Ciciş

Yüzüne baktığınızda sanırsınız ki dünya yıkılmış da o altında kalmış. Bu aslında bir parça birlikte acı...

Yüzüne baktığınızda sanırsınız ki dünya yıkılmış da o altında kalmış. Bu aslında bir parça birlikte acı çekmenin, çaresizliğin bir görüntüsüdür.

Bazen elimizden bir şey gelmediğinde kararır bütün dünyamız. Bir umut pencereye bakarsınız, bir umut kapıya, bir umut sevdiğinizin gözlerine.

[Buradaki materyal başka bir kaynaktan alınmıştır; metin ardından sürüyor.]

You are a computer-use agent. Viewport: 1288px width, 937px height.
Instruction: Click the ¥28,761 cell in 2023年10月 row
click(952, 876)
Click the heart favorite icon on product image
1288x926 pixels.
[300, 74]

İçinizde bir şeyler erir, yakar tüm benliğinizi. Toprak olmak, taş olmak ve o içinde bulunduğunuz çaresizlik anından uzaklaşmak istersiniz.

Yapabileceğiniz tek şey belki de teselliye çalışmak, umut vermektir karşımızdakine.

Ciciş, henüz iki buçuk yaşında. El kadar bile değil. Küçücük bir kuş. Bir muhabbet kuşu.

Ve o hasta. Yemeğini yemeği, uçmayı unutuyor. Su içmeyi bile.

Gülay, umutla onun iyileşeği günü bekliyor.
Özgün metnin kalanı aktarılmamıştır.